TASK MATERIAL Start Marker
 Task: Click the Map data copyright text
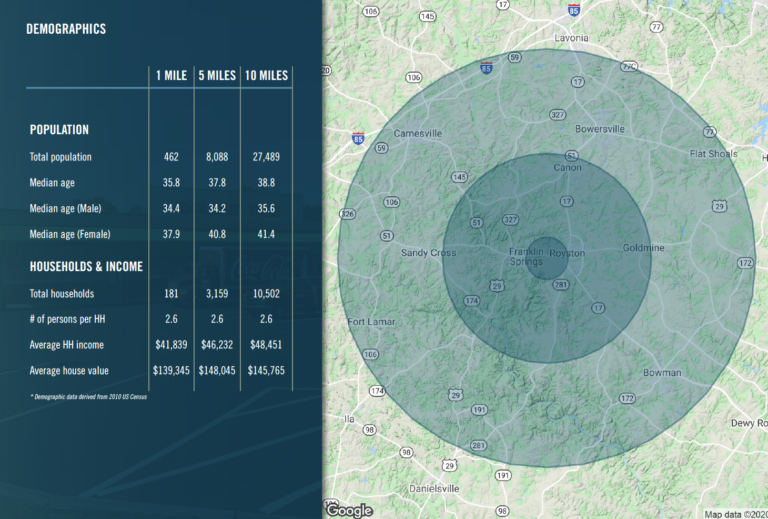tap(735, 514)
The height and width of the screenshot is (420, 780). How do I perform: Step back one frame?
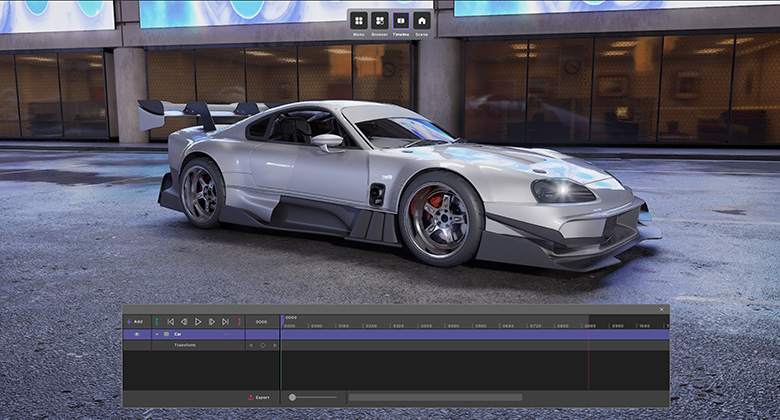coord(184,322)
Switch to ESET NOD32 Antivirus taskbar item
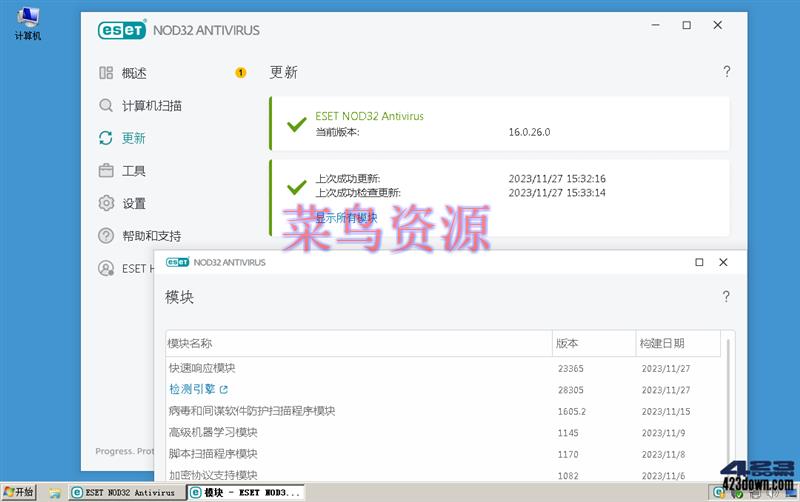800x502 pixels. 123,492
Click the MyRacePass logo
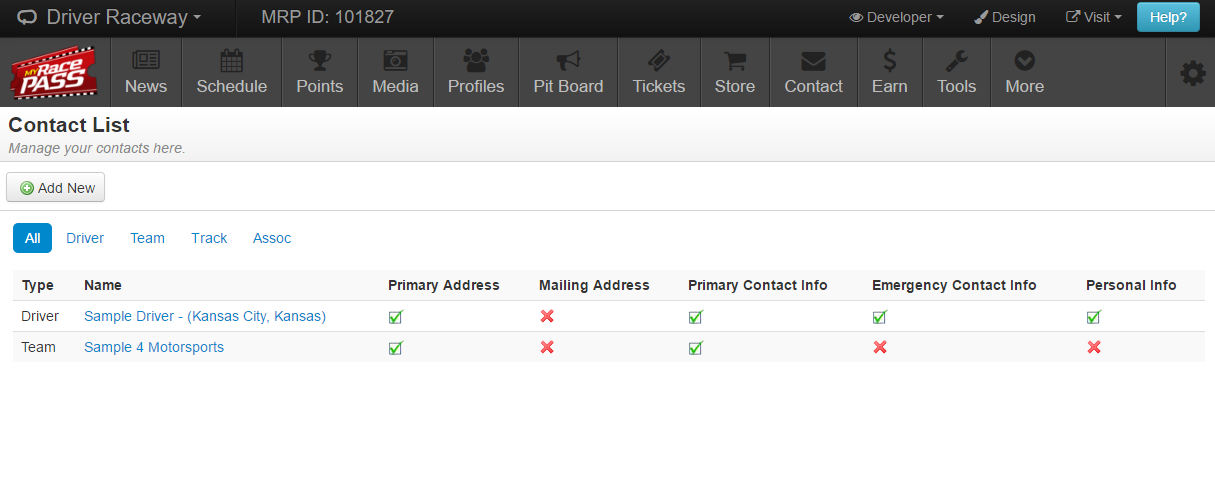This screenshot has width=1215, height=503. coord(54,73)
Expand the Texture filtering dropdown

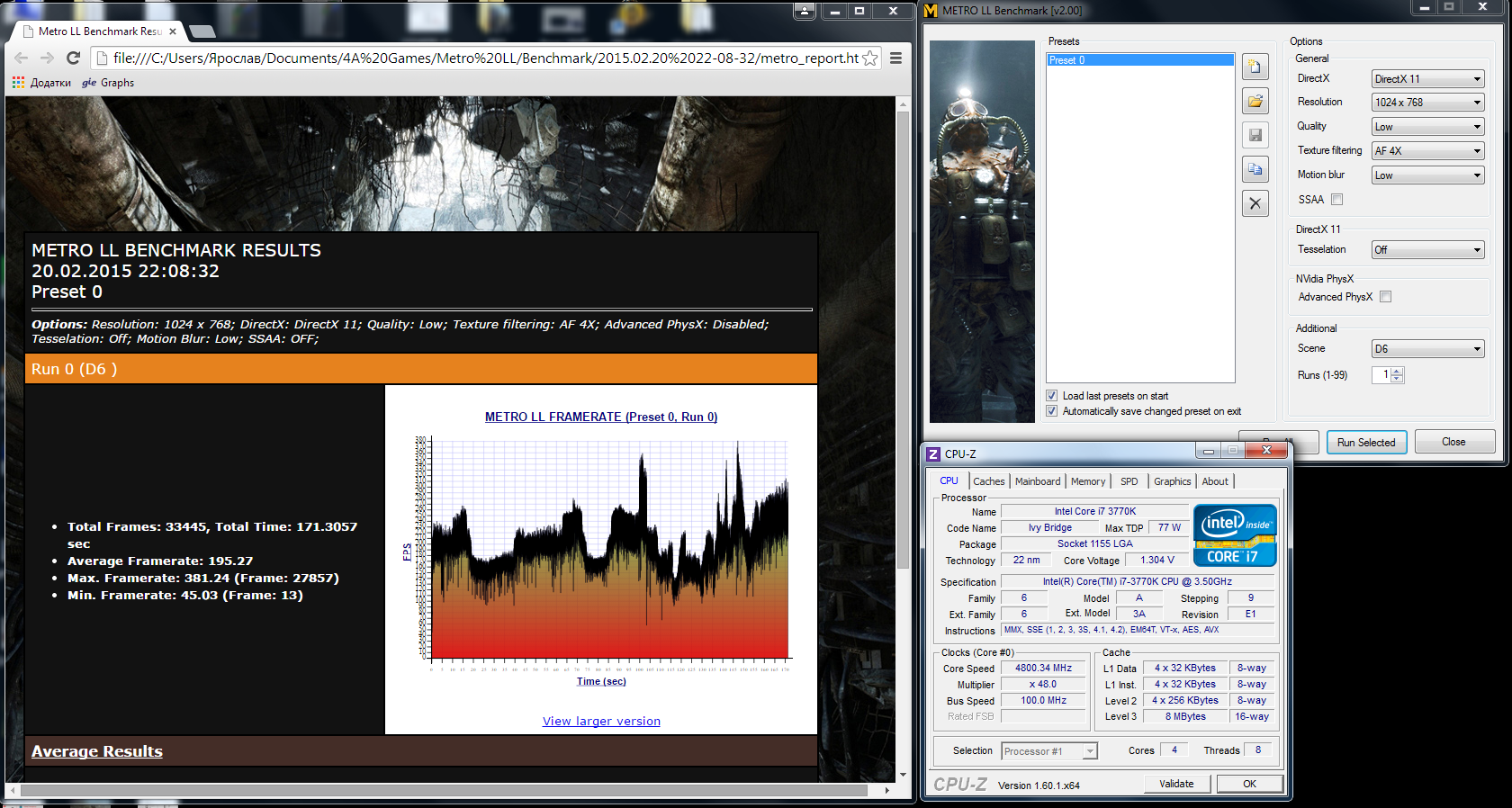[x=1427, y=151]
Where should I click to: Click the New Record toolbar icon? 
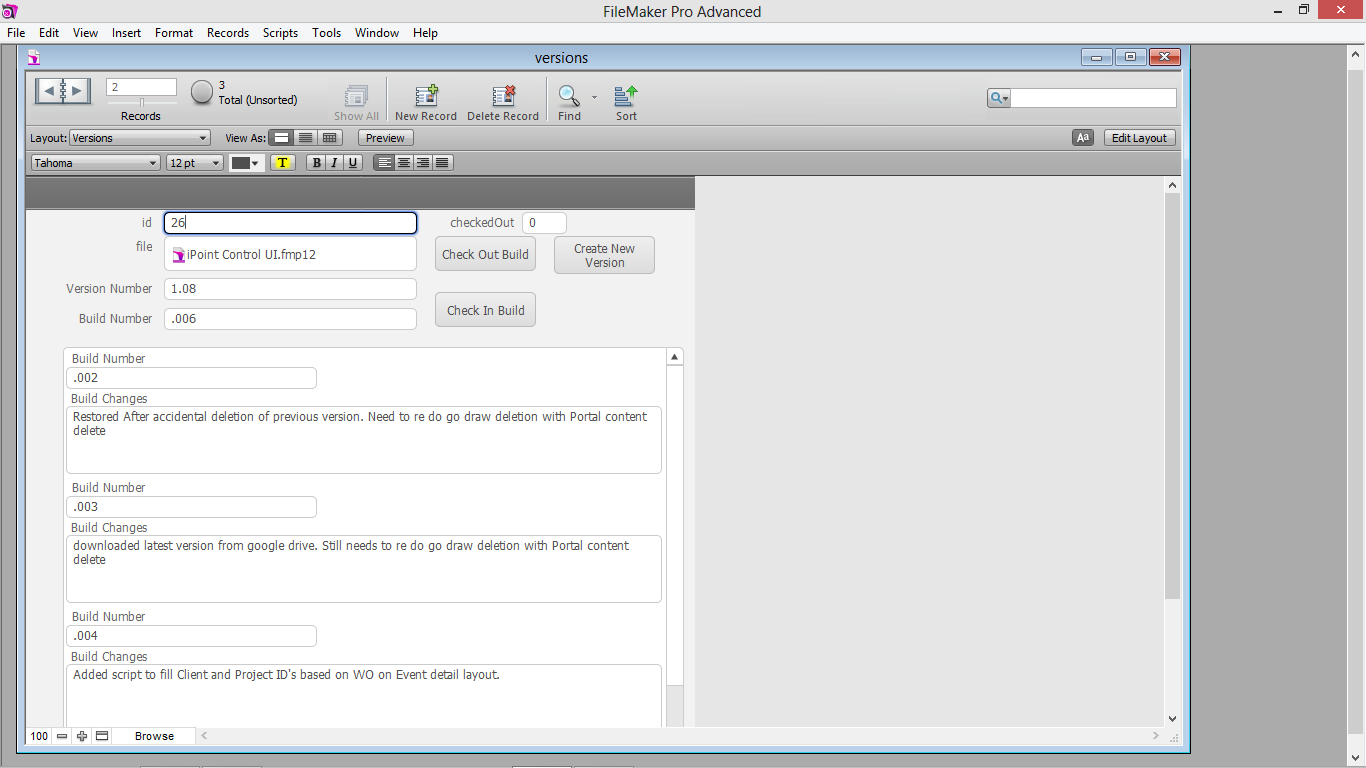click(x=426, y=96)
TASK MATERIAL End Marker
- _TASK PROMPT_
Your copy of the entries above must be exact and must not include pictures.

- _SOLUTION FOR THIS TASK_
 Task: Click the Map data copyright text
tap(735, 514)
The height and width of the screenshot is (420, 780). How do I perform: Step back one frame?
coord(184,322)
Switch to ESET NOD32 Antivirus taskbar item
800x502 pixels. 123,492
Click the MyRacePass logo
This screenshot has width=1215, height=503. coord(54,73)
Expand the Texture filtering dropdown

[x=1427, y=151]
Where should I click to: Click the New Record toolbar icon? 
click(x=426, y=96)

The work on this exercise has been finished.